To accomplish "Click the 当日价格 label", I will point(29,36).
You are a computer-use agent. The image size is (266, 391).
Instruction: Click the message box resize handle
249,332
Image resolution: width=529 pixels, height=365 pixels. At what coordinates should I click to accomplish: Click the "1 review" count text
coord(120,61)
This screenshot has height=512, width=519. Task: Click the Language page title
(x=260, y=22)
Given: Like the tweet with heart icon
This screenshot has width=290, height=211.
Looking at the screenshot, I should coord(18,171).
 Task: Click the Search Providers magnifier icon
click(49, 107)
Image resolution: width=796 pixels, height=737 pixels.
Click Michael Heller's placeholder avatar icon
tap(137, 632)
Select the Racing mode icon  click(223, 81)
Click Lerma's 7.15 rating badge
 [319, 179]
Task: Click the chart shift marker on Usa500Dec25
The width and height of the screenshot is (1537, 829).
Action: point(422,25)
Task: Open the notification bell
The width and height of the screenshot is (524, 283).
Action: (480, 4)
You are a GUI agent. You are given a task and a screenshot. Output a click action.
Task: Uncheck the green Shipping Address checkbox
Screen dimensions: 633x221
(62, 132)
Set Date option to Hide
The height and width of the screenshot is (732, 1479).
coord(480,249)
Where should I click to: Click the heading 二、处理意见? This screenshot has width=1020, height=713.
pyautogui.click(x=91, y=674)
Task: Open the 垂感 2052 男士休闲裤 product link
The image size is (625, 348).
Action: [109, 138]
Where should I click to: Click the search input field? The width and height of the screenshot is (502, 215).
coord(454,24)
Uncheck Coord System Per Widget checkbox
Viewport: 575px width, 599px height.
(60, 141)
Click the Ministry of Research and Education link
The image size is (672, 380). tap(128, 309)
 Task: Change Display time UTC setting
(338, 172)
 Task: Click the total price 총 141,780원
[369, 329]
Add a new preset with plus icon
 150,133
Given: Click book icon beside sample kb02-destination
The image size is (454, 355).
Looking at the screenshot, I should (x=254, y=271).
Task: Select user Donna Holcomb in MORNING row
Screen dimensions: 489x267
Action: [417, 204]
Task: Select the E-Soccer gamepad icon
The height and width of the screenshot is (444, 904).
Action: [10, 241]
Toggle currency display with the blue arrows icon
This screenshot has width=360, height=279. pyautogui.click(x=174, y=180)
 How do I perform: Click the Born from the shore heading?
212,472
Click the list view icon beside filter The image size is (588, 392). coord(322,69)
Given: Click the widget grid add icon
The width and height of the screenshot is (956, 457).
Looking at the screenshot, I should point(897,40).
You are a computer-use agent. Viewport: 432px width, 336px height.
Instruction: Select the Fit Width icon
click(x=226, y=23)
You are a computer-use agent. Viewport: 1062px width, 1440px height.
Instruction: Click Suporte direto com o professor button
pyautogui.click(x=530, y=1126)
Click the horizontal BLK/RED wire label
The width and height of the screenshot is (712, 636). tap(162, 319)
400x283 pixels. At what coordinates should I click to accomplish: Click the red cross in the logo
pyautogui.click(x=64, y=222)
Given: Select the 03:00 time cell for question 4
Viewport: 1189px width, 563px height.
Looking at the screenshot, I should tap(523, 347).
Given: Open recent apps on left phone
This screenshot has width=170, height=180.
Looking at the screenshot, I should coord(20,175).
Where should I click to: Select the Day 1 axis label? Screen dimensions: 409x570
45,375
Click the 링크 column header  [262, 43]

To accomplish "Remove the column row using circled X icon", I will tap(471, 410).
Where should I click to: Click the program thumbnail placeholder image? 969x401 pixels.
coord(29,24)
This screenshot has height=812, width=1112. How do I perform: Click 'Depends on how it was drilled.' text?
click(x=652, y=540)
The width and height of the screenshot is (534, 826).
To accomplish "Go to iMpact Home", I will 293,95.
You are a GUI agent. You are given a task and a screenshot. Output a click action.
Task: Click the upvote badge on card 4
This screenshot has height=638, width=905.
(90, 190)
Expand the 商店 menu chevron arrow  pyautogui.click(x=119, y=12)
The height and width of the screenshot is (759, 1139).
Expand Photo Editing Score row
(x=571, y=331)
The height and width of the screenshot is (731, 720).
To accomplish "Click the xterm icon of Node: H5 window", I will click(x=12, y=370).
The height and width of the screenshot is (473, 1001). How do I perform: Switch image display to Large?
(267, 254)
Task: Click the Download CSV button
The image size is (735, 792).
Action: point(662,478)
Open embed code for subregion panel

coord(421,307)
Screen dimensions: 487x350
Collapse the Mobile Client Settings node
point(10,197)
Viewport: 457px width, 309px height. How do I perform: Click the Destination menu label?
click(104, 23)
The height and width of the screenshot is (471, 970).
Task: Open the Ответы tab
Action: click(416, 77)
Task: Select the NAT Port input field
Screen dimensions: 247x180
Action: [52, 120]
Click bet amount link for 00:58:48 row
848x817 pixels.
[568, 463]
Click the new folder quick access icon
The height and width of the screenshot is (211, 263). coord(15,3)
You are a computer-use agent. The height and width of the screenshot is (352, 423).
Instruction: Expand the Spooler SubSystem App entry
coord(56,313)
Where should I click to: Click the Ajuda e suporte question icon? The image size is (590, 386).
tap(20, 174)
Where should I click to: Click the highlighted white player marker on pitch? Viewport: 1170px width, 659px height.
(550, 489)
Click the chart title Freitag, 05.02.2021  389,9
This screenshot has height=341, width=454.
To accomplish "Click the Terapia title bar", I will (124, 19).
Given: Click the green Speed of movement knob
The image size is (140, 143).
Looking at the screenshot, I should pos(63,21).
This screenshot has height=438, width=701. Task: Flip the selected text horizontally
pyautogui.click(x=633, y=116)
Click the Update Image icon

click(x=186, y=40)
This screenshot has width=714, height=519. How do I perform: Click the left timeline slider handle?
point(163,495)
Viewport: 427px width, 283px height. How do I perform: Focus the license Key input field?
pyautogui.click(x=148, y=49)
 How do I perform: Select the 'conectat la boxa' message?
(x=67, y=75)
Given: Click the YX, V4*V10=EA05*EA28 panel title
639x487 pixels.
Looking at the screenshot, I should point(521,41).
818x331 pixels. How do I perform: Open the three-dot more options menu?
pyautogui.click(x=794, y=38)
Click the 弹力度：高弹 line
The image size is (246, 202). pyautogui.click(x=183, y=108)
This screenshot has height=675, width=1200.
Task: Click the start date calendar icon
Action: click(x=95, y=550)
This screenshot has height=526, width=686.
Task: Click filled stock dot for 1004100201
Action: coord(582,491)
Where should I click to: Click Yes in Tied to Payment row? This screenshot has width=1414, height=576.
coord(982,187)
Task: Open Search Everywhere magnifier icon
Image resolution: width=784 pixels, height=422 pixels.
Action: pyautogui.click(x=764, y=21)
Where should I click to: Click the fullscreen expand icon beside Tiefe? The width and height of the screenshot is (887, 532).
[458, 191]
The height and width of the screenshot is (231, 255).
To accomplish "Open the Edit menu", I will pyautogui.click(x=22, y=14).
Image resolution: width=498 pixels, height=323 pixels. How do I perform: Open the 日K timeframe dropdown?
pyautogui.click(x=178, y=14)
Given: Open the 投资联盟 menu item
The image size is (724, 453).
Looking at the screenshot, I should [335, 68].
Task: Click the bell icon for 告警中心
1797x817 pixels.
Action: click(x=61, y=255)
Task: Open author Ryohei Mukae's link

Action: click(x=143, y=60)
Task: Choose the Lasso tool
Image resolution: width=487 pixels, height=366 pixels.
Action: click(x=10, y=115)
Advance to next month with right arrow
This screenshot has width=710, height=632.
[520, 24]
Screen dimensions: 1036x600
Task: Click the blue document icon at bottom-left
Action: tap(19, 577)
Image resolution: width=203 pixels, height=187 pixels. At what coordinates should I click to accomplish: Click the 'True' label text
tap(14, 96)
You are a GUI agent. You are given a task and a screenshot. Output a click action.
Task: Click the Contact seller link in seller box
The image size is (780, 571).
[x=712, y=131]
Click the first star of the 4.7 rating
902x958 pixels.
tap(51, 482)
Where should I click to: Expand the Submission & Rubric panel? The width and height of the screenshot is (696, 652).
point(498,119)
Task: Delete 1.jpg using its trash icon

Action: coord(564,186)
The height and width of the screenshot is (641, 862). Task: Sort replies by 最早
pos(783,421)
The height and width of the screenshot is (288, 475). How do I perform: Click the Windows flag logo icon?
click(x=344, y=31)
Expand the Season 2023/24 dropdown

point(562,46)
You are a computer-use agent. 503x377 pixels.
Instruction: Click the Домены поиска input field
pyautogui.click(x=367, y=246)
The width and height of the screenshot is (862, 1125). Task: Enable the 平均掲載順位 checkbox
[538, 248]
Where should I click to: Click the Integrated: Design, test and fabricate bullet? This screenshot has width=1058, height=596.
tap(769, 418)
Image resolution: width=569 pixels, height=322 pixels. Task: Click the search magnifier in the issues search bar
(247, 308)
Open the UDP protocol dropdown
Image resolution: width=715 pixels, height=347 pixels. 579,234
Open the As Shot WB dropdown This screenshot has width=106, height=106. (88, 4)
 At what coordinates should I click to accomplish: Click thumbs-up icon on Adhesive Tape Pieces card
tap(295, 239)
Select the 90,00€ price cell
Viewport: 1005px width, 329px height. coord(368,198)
***
▶ _Brief_
Throughout the data above, find each line that includes the string "column"; state only how many there are.

▶ _Task response_
2